First, some background. PJM Interconnection, the regional grid operator serving 13 mostly mid-Atlantic states, operates a capacity auction to ensure the region has enough energy resources for reliability purposes. These auctions are held for a one-year period three years in the future. For example, a PJM capacity auction held in May 2020 would procure capacity for the June 2023 to June 2024 delivery year. In general, PJM’s capacity market has historically allowed resources flexibility in how they construct a capacity offer price, including allowing resources to submit low or zero price offers, with all resources that “clear” the market getting paid the highest amount bid by the clearing resources.

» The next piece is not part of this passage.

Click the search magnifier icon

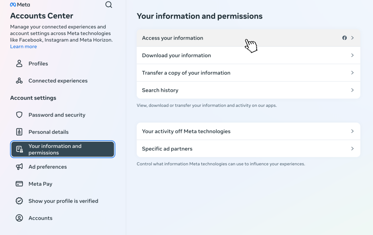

However, since its inception, PJM’s capacity market has also included a limited “Minimum Offer Price Rule” (MOPR), which sets a floor price for bids from certain resources. MOPR was originally a narrow rule intended to prevent market manipulation by participants who both pay for capacity purchased in the capacity market and sell capacity (such as large utility holding companies who are load-serving entities paying capacity market charges). Absent the MOPR, these participants could over-build generation and offer it into the capacity market at artificially low prices, with the goal of lowering overall market prices enough to reduce their total capacity payments.. The original MOPR prevented this type of gaming of the market.
For the past several years, existing traditional generators in PJM (generally existing natural gas and coal) have claimed that capacity market prices were being suppressed by the participation of resources that receive revenues under state policy programs, specifically states that enacted Zero Emission Credit policies to compensate nuclear power plants for their emission-free attributes. They asserted that these resources are able to bid artificially low prices in the PJM capacity market because they are guaranteed revenues by state policies, and that these low offers suppress the prices paid to all the power plants that cleared the auctions. These generators eventually filed a complaint at FERC seeking expansion of the MOPR to apply it to more resources receiving revenues under state policy programs. After years of back and forth between PJM and FERC, the Commission finally issued its Order on the PJM MOPR on December 19th, 2019.
Since the order was issued back in December, public comments by organizations such as the National Mining Association, The Hershey Company, PJM and the Attorney General of Maryland have been submitted.